The company’s capital allocation strategy focuses on high-return, low-cost-of-supply investments that offer a competitive advantage. In 2025, ExxonMobil expects cash capital expenditures to range between $27bn and $29bn, reflecting the inclusion of Pioneer in the portfolio and investment to establish new businesses, while base capital expenditures remain flat. From 2026 to 2030, base capital expenditures remain consistent, with growth in capital expenditure driven by advancing strategically advantageous long-term opportunities in emerging businesses and select early-stage large projects within its traditional operations. The reinvestment rate, relative to expected cash flow, is projected to decline by 10 percentage points over the plan period.
Growth in cash flow and earnings is expected to generate $165bn in surplus cash over the plan period, enabling higher shareholder distributions.
ExxonMobil continues to enhance its Upstream portfolio, prioritising advantaged assets that deliver lower costs of supply and higher returns. By 2030, using a 2024 dollar real Brent price of $65 per barrel, a real Henry Hub price of $3 per million British thermal units (mmbtu), and a real TTF price of $6.50 per mmbtu, the company projects an additional $9bn in annual Upstream earnings potential—an increase of more than 50% compared to 2024.

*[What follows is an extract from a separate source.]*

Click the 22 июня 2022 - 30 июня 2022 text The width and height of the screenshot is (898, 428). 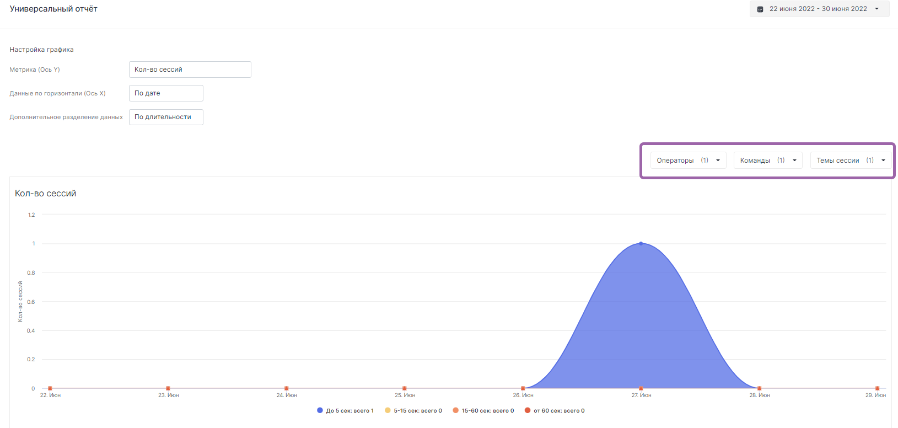[818, 9]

The acquisition of Pioneer enabled ExxonMobil to reach its goal of deriving over 50% of total Upstream production from advantaged assets, including the Permian Basin, Guyana, and LNG projects, three years ahead of schedule. By 2030, over 60% of production is expected to originate from these assets, which are anticipated to grow by an additional 1.2 million oil-equivalent barrels per day (Moebd) during the period. Total Upstream production is forecast to reach 5.4 Moebd by 2030, even as the company aims to reduce its operated Upstream emissions intensity by 40-50% compared to 2016 levels.
Following the integration of Pioneer, ExxonMobil expects to realise over $3bn in annual synergies—a more than 50% increase compared to previous estimates.
ExxonMobil’s Product Solutions division is projected to increase its annual earnings potential by an additional $8bn by 2030, based on average margins from 2010 to 2019. This represents a compound annual growth rate (CAGR) of 10%.